→ **WORK TO BE COMPLETED**: Pull out each line of the records that contains the string "height", matching case exactly.

>> BEGIN DATA ROWS

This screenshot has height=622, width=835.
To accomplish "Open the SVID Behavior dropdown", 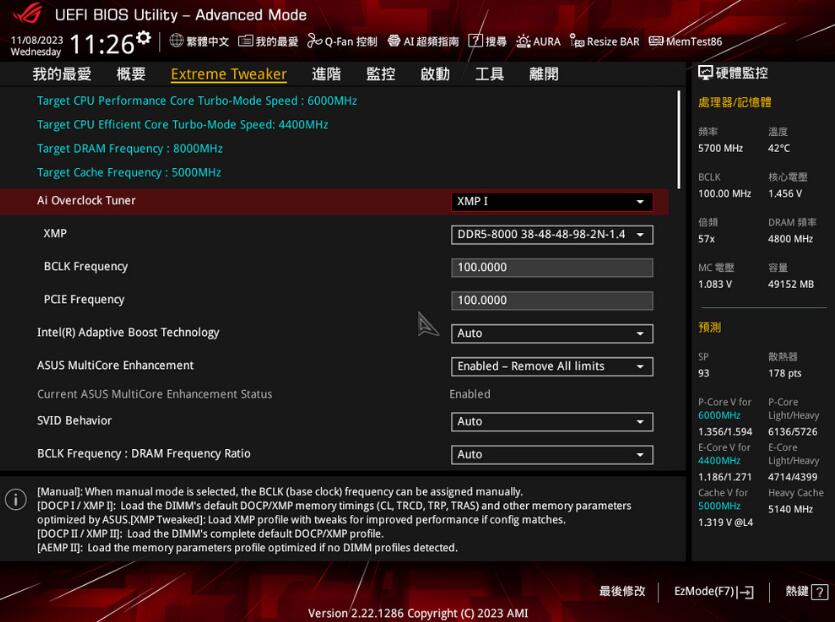I will [x=551, y=421].
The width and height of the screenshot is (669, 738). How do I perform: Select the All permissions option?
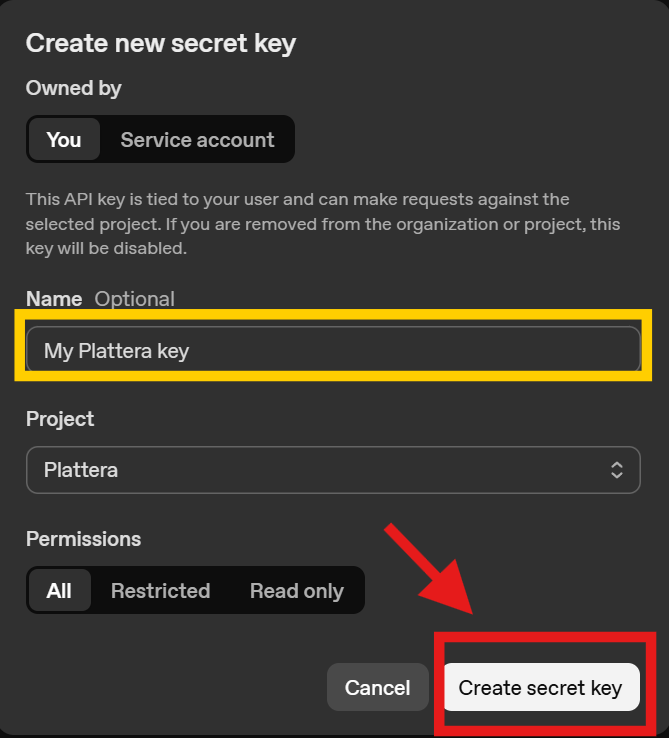(x=59, y=590)
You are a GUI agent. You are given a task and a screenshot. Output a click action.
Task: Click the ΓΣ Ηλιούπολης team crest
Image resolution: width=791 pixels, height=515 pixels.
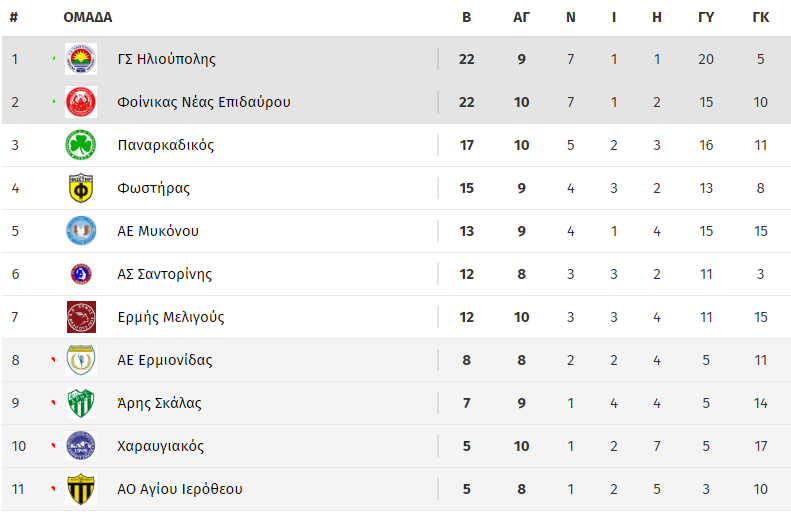click(x=81, y=59)
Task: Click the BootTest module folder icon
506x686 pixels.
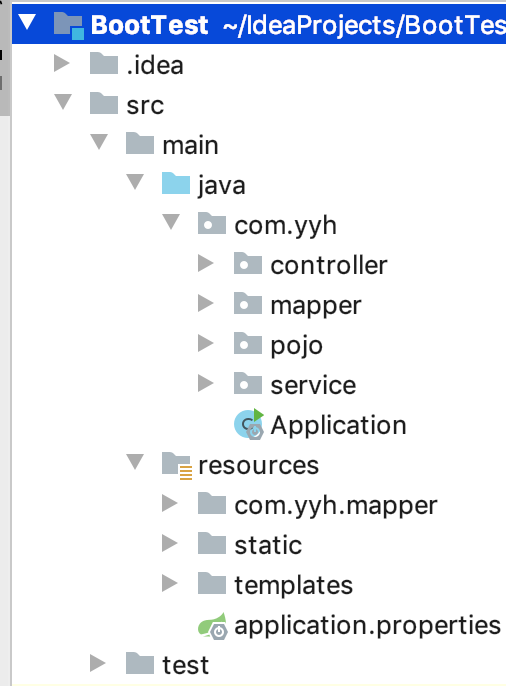Action: [x=69, y=25]
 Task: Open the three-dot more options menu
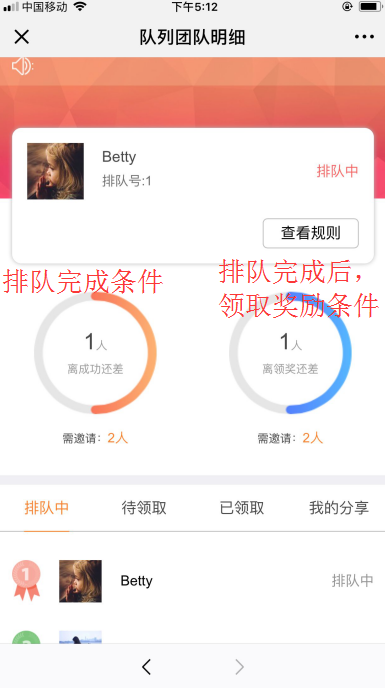point(364,37)
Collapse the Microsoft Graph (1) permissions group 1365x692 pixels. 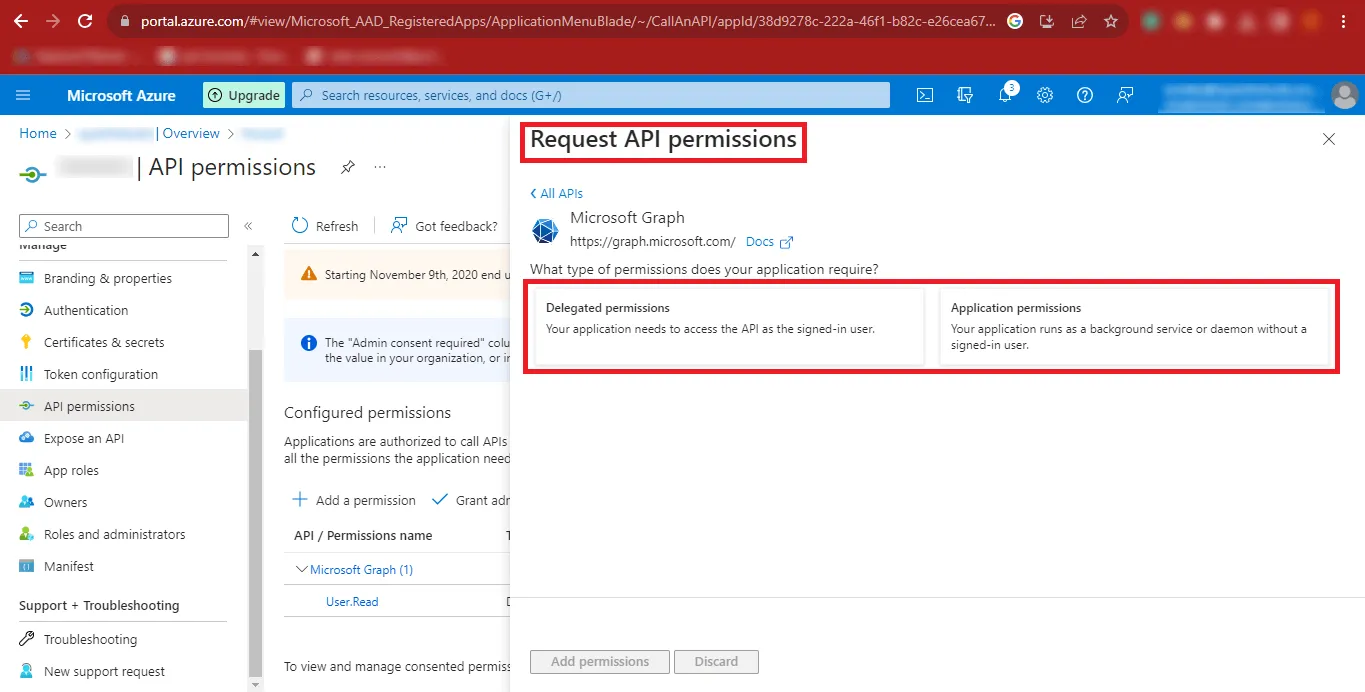(301, 570)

>> END DATA ROWS

→ **RESPONSE TO THE TASK**:
This screenshot has height=622, width=835.
The width and height of the screenshot is (669, 738). How do I perform: Select the All permissions option?
Image resolution: width=791 pixels, height=515 pixels.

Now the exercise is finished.